**Dataset entries:**

◆ ◆ ◆ ◆

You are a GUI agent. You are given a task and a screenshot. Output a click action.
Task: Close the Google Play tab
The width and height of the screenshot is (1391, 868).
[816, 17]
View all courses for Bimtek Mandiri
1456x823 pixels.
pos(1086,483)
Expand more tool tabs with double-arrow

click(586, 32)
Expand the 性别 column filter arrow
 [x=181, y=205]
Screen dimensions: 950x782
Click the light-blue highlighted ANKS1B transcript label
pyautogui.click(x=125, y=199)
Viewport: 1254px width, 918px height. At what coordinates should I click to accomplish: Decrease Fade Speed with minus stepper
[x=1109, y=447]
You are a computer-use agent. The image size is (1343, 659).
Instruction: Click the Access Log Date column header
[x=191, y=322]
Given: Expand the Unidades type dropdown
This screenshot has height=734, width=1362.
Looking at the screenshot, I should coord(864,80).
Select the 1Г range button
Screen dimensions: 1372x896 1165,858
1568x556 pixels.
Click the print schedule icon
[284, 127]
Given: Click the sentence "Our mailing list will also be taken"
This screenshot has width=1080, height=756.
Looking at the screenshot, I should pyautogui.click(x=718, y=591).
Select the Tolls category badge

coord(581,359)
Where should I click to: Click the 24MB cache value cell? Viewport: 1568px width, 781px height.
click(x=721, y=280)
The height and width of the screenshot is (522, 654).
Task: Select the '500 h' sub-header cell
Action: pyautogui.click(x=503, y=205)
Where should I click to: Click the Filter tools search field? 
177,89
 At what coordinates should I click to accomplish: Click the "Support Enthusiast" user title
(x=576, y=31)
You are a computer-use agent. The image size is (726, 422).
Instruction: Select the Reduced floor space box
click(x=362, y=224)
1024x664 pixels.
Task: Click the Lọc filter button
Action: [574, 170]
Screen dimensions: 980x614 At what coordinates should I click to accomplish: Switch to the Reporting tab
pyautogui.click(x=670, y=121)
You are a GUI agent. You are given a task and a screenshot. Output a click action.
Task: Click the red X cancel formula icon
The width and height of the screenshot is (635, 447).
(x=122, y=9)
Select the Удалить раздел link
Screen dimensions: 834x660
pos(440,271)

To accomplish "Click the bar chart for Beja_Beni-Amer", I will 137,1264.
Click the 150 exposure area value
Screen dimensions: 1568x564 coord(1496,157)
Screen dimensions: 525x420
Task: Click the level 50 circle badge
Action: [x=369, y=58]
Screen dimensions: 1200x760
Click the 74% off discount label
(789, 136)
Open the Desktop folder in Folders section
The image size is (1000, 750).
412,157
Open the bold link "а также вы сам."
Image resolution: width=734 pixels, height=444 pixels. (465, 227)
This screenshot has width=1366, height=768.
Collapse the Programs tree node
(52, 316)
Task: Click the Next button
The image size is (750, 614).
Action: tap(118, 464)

◆ ◆ ◆ ◆

**Problem details:**
Quote every line of the records above, from the first down to the one holding "Screen dimensions: 950x782", exactly as written.

**Answer space:**
You are a GUI agent. You are given a task and a screenshot. Output a click action.
Task: Close the Google Play tab
The width and height of the screenshot is (1391, 868).
[816, 17]
View all courses for Bimtek Mandiri
1456x823 pixels.
pos(1086,483)
Expand more tool tabs with double-arrow

click(586, 32)
Expand the 性别 column filter arrow
 [x=181, y=205]
Screen dimensions: 950x782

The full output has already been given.